If you’ve seen a labyrinth you know the path is anything but linear. And while it wasn’t obvious that the stone walkway would eventually lead me to the center, the goal, I trusted it would.
I trusted until I’d been walking for about 15 minutes and noticed that the path had taken me to an outer ring almost as far from the center as when I started. “Hey, wait a second,” I thought. “I should be closer to the center by now. Did I take a wrong turn? Is this labyrinth broken? Am I ever going to get there?”
I inhaled deeply and, resigned, continued walking, slowly, wondering how this path, with all its bends and turns, would ever take me to the center. As my friend had suggested, I became aware of my thoughts, acknowledged them and then let them go as best I could. And, as he had suggested, I focused on the sun warming my shoulders and face. I became aware of the giant oak trees nearby, how their leaves wiggled in the subtle breeze. I listened to the sound my steps made on the stones. And, I noticed my breath.
Then, to my astonishment, I saw how the path ended in the center. Just a few minutes ago, I was at the edge of the labyrinth and now, here, it was clear. I was steps away from the goal. My excitement escaped as a giggle.
Such a simple thing, to follow a path to a goal. But not so simple when the path is not linear, as we expect and plan. That requires trust. Sometimes blind trust. As I wound my way back out through the labyrinth, this time knowing it would lead me back to the start, I was aware of times in my life when I’ve felt so far from my goal. Far from clarity. From peace. From myself.
I thought about my novel. My dad. And the missed deadline.
My grief took me away from writing for a long time. I wasn’t sure I’d ever return to it, let alone finish the book. But eventually, I did. As I put one foot in front of the other, making my way out of the labyrinth, I realized that my father’s death put me more in touch with my own raw emotions, which, later, made it easier to imagine those of my characters. As a result, the story came faster once I returned to it, and the characters were deeper because my experience informed my work.
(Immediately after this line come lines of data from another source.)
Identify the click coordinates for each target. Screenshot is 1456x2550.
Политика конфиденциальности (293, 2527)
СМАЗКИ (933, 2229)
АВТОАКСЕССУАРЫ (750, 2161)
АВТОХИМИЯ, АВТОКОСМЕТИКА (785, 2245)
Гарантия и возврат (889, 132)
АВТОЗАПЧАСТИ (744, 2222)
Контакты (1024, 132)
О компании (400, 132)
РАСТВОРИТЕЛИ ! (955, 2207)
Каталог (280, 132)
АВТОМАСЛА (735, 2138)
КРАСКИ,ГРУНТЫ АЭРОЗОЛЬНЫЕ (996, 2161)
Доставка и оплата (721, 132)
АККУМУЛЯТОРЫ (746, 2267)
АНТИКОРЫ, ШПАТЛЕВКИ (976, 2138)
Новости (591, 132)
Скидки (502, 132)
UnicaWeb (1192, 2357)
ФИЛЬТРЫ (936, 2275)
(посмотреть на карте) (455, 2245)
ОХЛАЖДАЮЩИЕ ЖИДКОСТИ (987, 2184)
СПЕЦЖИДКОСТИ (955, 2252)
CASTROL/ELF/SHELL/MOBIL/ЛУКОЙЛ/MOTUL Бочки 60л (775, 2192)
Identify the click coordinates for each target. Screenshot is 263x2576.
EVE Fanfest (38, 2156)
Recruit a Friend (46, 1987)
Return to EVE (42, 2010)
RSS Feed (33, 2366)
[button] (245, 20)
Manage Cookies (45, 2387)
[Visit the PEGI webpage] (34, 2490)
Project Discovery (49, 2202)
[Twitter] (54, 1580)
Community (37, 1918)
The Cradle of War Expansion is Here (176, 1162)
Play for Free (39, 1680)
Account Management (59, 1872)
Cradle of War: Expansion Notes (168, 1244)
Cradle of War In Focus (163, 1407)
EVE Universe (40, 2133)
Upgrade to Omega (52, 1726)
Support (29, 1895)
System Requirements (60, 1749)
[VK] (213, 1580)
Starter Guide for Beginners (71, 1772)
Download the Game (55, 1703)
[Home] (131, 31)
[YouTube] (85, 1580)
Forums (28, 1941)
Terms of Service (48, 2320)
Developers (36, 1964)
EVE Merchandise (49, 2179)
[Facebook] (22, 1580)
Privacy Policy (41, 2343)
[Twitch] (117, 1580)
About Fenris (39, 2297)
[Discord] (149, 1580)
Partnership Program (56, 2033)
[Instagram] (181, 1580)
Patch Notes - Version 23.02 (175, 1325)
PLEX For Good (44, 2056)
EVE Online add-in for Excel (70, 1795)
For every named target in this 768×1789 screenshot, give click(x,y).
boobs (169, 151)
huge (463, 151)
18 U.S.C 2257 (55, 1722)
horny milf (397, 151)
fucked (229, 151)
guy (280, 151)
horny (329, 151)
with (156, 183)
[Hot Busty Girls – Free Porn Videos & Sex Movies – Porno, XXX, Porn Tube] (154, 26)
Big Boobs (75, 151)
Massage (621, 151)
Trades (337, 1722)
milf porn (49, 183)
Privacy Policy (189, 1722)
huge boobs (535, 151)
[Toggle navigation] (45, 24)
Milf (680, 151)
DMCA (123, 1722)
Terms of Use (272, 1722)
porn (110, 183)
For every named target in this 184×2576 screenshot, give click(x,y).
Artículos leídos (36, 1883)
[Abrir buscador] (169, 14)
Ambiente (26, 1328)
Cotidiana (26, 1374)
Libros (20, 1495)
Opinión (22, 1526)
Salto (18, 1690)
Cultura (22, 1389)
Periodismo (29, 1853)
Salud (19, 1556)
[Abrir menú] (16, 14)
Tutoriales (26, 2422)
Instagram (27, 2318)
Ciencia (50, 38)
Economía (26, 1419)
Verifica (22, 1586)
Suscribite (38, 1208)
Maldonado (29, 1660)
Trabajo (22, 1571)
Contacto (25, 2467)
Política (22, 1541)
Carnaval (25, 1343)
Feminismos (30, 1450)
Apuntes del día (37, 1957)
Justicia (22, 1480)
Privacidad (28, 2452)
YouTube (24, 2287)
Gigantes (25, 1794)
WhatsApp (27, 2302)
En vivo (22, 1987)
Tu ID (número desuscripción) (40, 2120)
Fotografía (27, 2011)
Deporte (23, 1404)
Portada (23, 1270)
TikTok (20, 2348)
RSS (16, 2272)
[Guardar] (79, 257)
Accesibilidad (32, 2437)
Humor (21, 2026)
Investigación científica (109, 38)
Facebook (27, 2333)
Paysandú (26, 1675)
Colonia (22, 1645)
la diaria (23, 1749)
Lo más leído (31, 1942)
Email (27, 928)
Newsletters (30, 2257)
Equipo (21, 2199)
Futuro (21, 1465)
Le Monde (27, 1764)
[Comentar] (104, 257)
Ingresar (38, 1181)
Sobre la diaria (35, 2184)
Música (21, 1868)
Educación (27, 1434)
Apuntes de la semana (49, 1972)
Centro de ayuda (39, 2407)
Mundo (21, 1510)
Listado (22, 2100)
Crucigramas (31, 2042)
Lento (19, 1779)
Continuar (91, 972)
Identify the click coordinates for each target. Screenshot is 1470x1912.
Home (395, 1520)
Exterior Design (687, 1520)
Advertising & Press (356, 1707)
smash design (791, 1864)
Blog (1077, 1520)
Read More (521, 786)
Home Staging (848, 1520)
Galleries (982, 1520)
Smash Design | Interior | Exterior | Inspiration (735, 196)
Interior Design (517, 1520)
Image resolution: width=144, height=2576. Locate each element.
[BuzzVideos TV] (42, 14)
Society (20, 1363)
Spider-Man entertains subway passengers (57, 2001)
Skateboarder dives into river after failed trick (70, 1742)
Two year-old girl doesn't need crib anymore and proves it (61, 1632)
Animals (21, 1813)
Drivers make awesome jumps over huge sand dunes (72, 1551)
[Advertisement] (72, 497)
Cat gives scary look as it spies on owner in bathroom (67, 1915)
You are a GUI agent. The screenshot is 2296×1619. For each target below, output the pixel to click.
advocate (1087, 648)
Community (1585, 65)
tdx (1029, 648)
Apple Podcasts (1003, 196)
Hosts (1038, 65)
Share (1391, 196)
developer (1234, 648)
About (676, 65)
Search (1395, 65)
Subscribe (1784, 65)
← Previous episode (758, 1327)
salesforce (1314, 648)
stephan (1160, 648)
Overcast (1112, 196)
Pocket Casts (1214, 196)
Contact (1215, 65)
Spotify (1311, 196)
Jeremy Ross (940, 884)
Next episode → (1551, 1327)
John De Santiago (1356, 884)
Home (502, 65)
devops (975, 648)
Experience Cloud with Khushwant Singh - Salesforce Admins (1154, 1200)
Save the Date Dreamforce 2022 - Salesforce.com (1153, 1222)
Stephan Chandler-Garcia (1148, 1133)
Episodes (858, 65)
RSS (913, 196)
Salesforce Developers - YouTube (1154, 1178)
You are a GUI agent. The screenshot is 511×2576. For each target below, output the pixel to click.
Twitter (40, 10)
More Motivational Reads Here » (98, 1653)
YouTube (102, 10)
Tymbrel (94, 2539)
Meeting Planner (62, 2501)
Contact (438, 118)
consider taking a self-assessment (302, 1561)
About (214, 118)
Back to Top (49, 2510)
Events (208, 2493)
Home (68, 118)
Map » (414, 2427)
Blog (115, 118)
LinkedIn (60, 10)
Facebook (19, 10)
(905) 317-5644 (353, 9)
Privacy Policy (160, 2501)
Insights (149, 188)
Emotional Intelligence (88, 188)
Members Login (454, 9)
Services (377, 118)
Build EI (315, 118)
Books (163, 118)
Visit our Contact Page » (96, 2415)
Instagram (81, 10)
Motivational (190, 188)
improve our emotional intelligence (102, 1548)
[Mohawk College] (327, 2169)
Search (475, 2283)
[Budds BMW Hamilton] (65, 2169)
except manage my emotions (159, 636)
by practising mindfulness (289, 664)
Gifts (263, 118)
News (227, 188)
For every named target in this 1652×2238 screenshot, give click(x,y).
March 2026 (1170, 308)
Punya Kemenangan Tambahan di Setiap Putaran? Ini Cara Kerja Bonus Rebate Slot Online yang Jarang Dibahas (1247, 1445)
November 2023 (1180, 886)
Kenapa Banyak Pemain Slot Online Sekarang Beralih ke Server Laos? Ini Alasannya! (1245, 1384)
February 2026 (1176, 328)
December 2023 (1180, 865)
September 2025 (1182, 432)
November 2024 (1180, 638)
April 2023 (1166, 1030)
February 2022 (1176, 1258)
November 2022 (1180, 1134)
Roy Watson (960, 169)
In the weeks since walking the labyrinth, I try to remind myself that I am exactly where I am supposed to be in my journey, even if that seems far from the goal. I remember the sun, the trees, the sound of my feet and my breath, and that if I become aware, I’ll find joy, love and happiness right where I am. Those experiences are accessible to me even when I’m not standing in the center.
I remember, too, that the labyrinth isn’t broken. As long as I continue to put one foot in front of the other and trust, I’ll look up soon and see that, even with all its bends, this path is leading me to the center.